==== MATERIAL FOR THIS EXERCISE ====
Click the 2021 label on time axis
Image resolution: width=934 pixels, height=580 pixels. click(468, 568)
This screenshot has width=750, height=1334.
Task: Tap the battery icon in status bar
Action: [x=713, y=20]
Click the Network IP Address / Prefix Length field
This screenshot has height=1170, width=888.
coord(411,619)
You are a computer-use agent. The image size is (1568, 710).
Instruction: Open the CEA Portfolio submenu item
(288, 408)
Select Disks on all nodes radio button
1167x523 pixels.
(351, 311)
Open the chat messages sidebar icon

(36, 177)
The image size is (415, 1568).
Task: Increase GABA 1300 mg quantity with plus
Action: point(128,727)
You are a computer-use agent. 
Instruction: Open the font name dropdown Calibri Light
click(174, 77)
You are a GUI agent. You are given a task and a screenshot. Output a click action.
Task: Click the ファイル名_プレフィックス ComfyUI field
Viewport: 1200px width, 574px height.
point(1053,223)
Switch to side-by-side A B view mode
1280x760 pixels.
====
## TASK OBJECTIVE
From the first line to the last, output the records word for word.

## ANSWER TO THIS EXERCISE
Click the 2021 label on time axis
Image resolution: width=934 pixels, height=580 pixels. click(468, 568)
This screenshot has width=750, height=1334.
Task: Tap the battery icon in status bar
Action: [x=713, y=20]
Click the Network IP Address / Prefix Length field
This screenshot has height=1170, width=888.
coord(411,619)
You are a computer-use agent. The image size is (1568, 710).
Instruction: Open the CEA Portfolio submenu item
(288, 408)
Select Disks on all nodes radio button
1167x523 pixels.
(351, 311)
Open the chat messages sidebar icon

(36, 177)
The image size is (415, 1568).
Task: Increase GABA 1300 mg quantity with plus
Action: point(128,727)
You are a computer-use agent. 
Instruction: Open the font name dropdown Calibri Light
click(174, 77)
You are a GUI agent. You are given a task and a screenshot. Output a click action.
Task: Click the ファイル名_プレフィックス ComfyUI field
Viewport: 1200px width, 574px height.
point(1053,223)
Switch to side-by-side A B view mode
1280x760 pixels.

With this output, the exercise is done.